*** Supplied information Section Begins ***

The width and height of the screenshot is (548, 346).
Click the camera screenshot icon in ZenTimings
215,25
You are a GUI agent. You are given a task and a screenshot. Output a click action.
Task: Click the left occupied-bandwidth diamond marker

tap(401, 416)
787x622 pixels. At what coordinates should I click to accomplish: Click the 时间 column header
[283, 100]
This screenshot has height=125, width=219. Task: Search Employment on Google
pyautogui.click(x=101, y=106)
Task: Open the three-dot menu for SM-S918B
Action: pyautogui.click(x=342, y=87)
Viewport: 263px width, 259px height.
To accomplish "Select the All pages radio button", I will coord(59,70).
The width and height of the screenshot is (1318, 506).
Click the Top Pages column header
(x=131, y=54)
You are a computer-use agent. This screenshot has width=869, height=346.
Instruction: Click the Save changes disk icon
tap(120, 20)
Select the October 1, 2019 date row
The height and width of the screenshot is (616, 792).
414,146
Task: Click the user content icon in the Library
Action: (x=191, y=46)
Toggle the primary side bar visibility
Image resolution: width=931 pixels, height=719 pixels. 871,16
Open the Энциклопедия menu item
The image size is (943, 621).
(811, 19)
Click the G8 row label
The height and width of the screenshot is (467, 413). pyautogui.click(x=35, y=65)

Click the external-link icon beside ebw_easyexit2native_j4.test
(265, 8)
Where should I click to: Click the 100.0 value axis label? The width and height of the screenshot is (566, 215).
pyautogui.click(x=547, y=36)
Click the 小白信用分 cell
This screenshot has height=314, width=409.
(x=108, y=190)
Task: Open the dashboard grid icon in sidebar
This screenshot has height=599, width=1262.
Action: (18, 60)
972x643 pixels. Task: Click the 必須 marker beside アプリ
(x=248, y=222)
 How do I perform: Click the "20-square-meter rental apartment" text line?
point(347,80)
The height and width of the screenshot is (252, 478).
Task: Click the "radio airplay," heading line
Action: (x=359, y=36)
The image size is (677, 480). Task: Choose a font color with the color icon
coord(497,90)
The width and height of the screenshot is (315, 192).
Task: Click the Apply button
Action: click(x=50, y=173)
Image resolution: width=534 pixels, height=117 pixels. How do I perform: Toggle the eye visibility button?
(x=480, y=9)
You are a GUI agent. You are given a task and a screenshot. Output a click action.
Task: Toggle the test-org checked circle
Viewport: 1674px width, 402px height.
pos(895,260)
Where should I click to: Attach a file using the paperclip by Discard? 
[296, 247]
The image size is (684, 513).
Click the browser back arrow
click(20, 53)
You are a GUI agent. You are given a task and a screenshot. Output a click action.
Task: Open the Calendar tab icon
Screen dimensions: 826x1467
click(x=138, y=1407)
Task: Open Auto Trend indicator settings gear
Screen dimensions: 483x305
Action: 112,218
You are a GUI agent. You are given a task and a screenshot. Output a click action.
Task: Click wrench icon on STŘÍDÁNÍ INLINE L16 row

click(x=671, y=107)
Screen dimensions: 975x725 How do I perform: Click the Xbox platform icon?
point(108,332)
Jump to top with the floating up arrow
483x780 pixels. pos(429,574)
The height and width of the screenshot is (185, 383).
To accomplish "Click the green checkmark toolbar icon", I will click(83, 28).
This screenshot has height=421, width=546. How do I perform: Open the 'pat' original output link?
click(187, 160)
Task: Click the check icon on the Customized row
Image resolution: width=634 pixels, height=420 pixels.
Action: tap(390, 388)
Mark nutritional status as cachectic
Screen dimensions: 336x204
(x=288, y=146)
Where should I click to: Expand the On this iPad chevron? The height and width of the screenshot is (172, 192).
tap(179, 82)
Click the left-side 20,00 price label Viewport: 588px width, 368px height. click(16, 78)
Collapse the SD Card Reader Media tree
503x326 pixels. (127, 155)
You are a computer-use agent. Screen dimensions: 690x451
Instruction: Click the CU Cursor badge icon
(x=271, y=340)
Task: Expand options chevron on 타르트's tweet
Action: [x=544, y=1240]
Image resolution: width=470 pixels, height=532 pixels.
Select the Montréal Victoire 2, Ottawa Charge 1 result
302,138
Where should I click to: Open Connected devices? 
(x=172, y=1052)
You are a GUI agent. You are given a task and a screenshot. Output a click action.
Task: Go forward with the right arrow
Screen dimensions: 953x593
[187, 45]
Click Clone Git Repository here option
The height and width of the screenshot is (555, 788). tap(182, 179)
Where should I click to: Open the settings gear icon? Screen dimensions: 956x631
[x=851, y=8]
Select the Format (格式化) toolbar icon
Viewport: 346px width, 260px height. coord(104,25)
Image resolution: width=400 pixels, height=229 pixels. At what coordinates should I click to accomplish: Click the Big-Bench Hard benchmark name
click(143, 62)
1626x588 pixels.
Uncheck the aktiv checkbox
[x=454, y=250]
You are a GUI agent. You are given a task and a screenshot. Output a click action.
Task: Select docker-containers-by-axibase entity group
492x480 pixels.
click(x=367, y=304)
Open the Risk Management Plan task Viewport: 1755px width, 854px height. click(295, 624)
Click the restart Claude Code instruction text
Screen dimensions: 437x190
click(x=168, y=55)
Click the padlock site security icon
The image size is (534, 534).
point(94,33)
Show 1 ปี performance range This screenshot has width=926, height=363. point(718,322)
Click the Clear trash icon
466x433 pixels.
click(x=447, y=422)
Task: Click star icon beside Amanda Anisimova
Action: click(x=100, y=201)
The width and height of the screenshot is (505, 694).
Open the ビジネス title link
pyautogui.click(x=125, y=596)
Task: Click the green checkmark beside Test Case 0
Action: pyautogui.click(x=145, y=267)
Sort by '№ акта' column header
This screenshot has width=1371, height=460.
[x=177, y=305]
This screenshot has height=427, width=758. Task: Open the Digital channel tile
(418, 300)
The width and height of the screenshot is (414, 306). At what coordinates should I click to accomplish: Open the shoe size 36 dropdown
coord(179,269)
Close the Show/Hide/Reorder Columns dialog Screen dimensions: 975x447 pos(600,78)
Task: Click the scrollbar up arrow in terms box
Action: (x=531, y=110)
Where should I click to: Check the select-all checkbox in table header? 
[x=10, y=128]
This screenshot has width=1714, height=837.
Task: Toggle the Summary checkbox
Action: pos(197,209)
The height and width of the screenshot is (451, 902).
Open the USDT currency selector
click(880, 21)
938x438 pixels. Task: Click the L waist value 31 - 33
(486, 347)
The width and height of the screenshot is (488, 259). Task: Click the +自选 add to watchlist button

*** Supplied information Section Ends ***

_Try it_:
If a line in the entries above contains "will", it counts toward the total; give only that total.

_Completed exercise_:
2